Reflections on the Referendum
More than a month has passed since an unprecedented national referendum in Scotland which saw a majority vote against independence and thus in favour of remaining in the United Kingdom. There has been plenty of comment on the outcome from various political angles but it is worth reflecting on the matter from a Christian point of view. To do that we must take the Bible as our vantage point.
The referendum certainly had some remarkable features. The campaigning went on for the best part of two years and saw politicians and parties normally at odds with each other working on the same side, or at least to the same end. For the first time sixteen and seventeen-year-olds were able to vote and a massive 85% of the electorate took part. The high turnout should not really surprise us. Unlike elections where various shades of grey are on offer in the referendum people were faced with a black and white choice and one with implications for generations to come: they no doubt felt that on this occasion their vote really counted.
In the end the result was clear enough. Despite a narrowing of the opinion polls during the last few weeks and with a few suggesting a lead for the independence campaign on the day itself 45% voted ‘Yes’ to independence and 55% voted ‘No’ – a margin of 10%. The question for us is, What, if anything, does the result mean for the cause of Christ?
We believe that the Lord has delivered us – for the time being at least – from a major threat to Scotland’s identity as a Protestant nation. The Scottish Government had the Act of Settlement of 1701 in their sights, as the following section from their blueprint for independence makes plain: “Earlier this year the rules on succession to the Crown were amended (for Scotland and elsewhere) to remove outdated gender discrimination. An independent Scottish Government will promote, and support amongst the Commonwealth States with the Queen as Head of State, a similar measure to remove religious discrimination from the succession rules.”

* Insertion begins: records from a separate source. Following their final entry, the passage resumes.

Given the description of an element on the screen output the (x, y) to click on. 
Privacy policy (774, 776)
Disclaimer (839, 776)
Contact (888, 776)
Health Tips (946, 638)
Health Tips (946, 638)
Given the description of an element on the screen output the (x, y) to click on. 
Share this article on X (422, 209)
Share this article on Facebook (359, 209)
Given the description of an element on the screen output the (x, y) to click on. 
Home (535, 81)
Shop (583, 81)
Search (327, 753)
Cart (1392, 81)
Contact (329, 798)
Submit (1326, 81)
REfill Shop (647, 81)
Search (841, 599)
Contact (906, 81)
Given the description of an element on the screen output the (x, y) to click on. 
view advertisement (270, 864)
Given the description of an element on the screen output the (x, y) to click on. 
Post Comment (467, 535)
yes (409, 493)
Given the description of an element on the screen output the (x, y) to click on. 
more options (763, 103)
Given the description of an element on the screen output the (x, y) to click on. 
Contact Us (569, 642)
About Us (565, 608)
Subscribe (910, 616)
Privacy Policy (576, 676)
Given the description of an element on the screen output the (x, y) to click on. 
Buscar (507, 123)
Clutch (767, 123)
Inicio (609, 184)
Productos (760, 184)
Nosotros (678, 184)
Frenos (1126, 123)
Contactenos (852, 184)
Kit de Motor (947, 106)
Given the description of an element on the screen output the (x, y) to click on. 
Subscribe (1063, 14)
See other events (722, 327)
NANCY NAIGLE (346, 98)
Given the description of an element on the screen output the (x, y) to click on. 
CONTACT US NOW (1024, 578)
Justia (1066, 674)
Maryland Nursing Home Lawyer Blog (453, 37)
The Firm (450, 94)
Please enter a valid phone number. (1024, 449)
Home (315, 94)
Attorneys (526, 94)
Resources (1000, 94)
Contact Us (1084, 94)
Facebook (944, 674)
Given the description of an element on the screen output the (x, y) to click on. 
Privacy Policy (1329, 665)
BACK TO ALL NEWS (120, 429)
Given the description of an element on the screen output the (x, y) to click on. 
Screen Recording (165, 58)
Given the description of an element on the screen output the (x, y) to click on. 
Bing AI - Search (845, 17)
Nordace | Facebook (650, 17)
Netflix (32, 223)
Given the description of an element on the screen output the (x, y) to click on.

If such a measure was ever enacted we presume the throne would then be open to the professors of any religion (and none) yet we should remember that there is a specific agenda here. As our Church’s Public Questions, Religion & Morals Committee noted in their examination of the government’s proposals in 2006 the leader of the Scottish National Party Alex Salmond agreed a pact with the Roman Catholic hierarchy in Scotland to campaign together against the Act. No-one should imagine that Rome’s intentions in so-doing were spiritual and benign: she is after all “that great city, which reigneth over the kings of the earth” (Rev. 17:18).
Currently the monarch must promise to “maintain in the United Kingdom the Protestant Reformed Religion established by law,” as our present Queen did at her coronation. A Roman Catholic could hardly do that! The coronation oath would need to be changed and Prince Charles might have his wish granted, namely that the monarch becomes Defender of Faith, not of the Faith. Our politicians may complain of ‘discrimination’ but biblical truth is involved: rulers are bound to ‘kiss’ the Son of God (Psa. 2:12) and not the man of sin (2 Thess. 2:3). If a Romanist should ever hold the highest civil office in our land then the consequences could be dire indeed.
We must not forget our national history. The Reformation was a great victory for the gospel of grace but Rome did not quit the field of battle. Our forefathers saw the need to embed the Reformed Faith in the law of Scotland and when the Union of 1707 occurred a Protestant monarchy was enshrined in the United Kingdom and a Presbyterian church establishment in Scotland. These two wise provisions have, through divine blessing, contributed to Scotland’s stability and success over the last three hundred years. It would be foolish to overturn them or undermine them for, as the saying has it, those who cannot (or will not) remember the past are condemned to repeat it.
There is no doubt that the referendum has left a division in Scottish society which will not be easy to repair. People have been pulling in opposite directions and a reunion will only happen when there is a general recognition that the first priority for earthly kingdoms must be the kingdom of Christ. Its values are unchanging, being designed to meet man’s greatest needs and fulfil his deepest desires, and its reign knows no end (2 Pet. 1:11).
It is notable that for all the words spoken and written during the referendum campaign there was very little consideration given to the place of the Christian religion in our nation. Our nation’s problems are ultimately spiritual and only a spiritual solution will do. We have disobeyed and dishonoured the Lord and we need to heed His call in Scripture: “If my people, which are called by my name, shall humble themselves, and turn from their wicked ways, then will I hear from heaven, and will forgive their sin, and heal their land.” (2 Chron. 7:14) We should pray earnestly for national repentance.
In the Bible we are told that “God is the judge” and that He “putteth down one, and setteth up another” (Psa. 75:7). In the referendum campaign much was made of “the sovereignty of the people” but the fact that God is sovereign was lost sight of. Since the Referendum we have seen the First Minister step down and the leader of another party announce her departure. The Bible shows us how the Lord works out His gracious purpose through such events. May we be encouraged as we remember that He, and not man, is on the throne!